▸ **EXERCISE PROMPT**: Scan the records for the word "will". Return each line where it is found.

INPUT RECORDS: Begin

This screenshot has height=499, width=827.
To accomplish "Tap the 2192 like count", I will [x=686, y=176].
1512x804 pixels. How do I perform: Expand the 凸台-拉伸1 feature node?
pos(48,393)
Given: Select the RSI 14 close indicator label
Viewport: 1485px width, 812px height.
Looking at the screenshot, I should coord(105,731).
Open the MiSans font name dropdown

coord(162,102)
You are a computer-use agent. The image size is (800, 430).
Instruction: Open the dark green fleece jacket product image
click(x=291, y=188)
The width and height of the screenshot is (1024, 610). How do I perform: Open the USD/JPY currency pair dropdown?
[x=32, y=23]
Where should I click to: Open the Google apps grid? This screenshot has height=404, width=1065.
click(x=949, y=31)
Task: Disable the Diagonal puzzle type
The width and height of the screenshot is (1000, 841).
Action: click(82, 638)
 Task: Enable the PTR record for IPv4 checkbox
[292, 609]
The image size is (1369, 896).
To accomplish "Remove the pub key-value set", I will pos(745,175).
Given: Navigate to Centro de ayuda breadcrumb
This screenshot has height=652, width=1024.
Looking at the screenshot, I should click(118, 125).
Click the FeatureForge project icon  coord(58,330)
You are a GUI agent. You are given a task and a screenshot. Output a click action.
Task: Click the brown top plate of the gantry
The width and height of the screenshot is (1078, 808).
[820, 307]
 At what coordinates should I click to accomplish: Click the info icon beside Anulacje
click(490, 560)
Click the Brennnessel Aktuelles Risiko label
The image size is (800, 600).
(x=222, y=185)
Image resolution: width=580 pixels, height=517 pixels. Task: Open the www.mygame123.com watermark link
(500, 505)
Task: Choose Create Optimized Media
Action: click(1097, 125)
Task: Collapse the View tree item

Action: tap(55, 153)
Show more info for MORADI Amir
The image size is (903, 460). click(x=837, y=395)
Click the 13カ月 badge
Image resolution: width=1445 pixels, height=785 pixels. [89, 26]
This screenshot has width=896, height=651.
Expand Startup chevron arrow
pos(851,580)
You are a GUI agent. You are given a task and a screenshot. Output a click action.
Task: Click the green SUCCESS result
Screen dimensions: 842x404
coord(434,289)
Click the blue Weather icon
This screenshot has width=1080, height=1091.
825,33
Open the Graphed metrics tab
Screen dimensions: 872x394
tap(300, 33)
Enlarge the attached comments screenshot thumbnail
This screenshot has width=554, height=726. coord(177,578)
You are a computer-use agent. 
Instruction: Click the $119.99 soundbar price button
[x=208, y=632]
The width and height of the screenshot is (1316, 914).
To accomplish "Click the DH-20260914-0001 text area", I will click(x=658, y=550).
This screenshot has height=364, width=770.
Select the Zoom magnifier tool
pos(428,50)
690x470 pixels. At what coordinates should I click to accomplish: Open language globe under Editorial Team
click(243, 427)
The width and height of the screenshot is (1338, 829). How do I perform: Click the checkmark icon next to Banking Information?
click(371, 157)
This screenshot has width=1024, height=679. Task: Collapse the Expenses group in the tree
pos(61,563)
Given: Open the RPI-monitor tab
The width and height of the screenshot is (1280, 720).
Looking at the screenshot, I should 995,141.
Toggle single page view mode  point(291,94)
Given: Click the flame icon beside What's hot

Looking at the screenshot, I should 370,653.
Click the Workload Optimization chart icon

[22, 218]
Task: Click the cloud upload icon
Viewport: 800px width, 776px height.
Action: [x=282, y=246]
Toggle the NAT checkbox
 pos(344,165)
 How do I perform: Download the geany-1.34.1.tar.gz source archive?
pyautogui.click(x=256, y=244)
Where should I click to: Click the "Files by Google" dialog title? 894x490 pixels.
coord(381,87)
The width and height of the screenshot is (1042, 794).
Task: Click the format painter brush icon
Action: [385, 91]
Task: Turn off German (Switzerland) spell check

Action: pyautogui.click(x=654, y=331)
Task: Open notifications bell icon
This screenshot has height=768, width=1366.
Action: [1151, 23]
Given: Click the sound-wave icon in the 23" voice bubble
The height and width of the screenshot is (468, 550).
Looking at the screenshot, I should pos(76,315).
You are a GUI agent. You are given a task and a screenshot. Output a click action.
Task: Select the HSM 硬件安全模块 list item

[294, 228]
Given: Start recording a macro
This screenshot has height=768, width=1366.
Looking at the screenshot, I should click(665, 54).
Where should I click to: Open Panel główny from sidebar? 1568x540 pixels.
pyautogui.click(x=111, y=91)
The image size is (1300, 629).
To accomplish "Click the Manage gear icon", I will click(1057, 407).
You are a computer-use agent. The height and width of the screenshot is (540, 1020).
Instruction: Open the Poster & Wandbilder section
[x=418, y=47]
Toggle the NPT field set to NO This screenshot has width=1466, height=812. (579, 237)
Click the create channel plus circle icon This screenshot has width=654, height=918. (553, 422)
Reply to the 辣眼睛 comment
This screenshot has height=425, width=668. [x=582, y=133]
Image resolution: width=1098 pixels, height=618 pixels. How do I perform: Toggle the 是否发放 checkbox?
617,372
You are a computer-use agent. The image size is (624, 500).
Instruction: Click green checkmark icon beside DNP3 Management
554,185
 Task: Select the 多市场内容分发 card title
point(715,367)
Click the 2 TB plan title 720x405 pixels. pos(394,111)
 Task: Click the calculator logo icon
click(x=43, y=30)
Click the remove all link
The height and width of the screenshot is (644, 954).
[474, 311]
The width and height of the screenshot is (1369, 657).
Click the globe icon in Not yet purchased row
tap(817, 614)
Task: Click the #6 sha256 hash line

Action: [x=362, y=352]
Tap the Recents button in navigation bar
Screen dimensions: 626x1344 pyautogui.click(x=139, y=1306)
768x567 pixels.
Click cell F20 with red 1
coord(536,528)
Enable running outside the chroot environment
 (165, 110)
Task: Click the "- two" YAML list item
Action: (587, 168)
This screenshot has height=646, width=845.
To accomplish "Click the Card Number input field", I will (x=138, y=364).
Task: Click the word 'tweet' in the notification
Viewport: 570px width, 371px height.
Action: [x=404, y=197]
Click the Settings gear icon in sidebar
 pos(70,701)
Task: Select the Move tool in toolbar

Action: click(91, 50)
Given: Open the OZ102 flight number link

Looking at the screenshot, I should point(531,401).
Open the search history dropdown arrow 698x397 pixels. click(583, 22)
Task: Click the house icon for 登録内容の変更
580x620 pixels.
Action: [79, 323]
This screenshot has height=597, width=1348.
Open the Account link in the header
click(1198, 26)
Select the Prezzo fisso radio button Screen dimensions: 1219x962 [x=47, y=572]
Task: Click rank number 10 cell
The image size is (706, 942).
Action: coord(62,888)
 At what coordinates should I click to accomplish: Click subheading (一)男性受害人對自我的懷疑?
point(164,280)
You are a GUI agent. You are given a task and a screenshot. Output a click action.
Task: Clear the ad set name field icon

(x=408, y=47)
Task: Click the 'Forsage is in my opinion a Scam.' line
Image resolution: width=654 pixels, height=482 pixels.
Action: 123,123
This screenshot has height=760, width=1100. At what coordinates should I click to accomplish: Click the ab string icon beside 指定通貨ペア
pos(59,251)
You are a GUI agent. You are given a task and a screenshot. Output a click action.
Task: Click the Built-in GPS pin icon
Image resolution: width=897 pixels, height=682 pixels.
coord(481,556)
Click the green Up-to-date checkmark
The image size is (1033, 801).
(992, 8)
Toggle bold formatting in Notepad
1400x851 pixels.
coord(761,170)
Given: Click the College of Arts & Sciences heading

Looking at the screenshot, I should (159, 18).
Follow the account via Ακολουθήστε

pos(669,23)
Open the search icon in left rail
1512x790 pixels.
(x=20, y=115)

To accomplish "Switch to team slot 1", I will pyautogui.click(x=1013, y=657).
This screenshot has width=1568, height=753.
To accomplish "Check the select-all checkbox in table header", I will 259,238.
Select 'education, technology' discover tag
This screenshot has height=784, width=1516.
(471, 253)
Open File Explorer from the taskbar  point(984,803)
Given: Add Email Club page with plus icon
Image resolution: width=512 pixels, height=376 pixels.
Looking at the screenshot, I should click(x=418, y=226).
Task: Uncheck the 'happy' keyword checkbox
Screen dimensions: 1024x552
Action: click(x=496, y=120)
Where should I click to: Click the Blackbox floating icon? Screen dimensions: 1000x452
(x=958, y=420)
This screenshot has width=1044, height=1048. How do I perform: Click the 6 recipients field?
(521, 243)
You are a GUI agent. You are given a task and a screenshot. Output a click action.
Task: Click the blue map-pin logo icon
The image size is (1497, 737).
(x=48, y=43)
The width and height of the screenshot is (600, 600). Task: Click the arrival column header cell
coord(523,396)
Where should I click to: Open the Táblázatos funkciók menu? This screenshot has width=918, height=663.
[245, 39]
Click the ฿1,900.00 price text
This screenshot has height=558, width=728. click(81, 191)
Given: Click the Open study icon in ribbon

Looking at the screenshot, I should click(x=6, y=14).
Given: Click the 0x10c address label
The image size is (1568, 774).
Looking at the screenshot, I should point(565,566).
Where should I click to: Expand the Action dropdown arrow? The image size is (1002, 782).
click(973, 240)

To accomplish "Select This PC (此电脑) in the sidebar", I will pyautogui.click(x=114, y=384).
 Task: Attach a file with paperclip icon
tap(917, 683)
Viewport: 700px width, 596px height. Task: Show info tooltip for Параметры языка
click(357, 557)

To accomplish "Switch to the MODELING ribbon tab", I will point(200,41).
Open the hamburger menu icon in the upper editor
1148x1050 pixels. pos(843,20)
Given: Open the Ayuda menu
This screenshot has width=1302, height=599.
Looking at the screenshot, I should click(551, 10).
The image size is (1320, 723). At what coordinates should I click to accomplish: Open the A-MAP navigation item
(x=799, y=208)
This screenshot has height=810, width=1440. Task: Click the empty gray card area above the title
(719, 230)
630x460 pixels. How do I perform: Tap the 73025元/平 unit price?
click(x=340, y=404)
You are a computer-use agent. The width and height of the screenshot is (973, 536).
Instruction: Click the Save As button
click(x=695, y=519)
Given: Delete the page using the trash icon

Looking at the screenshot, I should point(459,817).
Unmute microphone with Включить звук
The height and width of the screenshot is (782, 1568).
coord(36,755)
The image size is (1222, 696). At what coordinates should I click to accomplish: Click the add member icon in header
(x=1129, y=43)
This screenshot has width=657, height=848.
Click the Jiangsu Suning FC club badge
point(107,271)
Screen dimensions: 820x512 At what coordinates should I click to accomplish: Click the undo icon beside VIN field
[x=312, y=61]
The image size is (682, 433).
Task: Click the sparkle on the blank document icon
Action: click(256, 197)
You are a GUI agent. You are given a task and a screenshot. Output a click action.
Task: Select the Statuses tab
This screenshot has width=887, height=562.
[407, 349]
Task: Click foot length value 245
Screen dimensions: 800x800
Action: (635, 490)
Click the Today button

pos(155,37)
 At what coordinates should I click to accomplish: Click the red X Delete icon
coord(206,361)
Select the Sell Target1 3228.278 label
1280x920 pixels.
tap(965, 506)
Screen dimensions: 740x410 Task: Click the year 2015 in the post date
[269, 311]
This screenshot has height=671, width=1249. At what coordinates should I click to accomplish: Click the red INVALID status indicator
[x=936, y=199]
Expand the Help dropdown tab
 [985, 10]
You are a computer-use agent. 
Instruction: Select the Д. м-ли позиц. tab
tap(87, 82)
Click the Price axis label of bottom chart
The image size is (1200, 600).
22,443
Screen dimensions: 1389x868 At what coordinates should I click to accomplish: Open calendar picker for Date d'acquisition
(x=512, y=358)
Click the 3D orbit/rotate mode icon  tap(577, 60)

INPUT RECORDS: End

▸ **FINISHED EXERCISE**:
To accomplish "Tap the 2192 like count", I will [x=686, y=176].
To accomplish "Remove the pub key-value set", I will pos(745,175).
To accomplish "Click the DH-20260914-0001 text area", I will click(x=658, y=550).
To accomplish "Click the Manage gear icon", I will click(1057, 407).
To accomplish "Click the Card Number input field", I will (x=138, y=364).
To accomplish "Switch to team slot 1", I will pyautogui.click(x=1013, y=657).
To accomplish "Check the select-all checkbox in table header", I will 259,238.
To accomplish "Select This PC (此电脑) in the sidebar", I will pyautogui.click(x=114, y=384).
To accomplish "Switch to the MODELING ribbon tab", I will point(200,41).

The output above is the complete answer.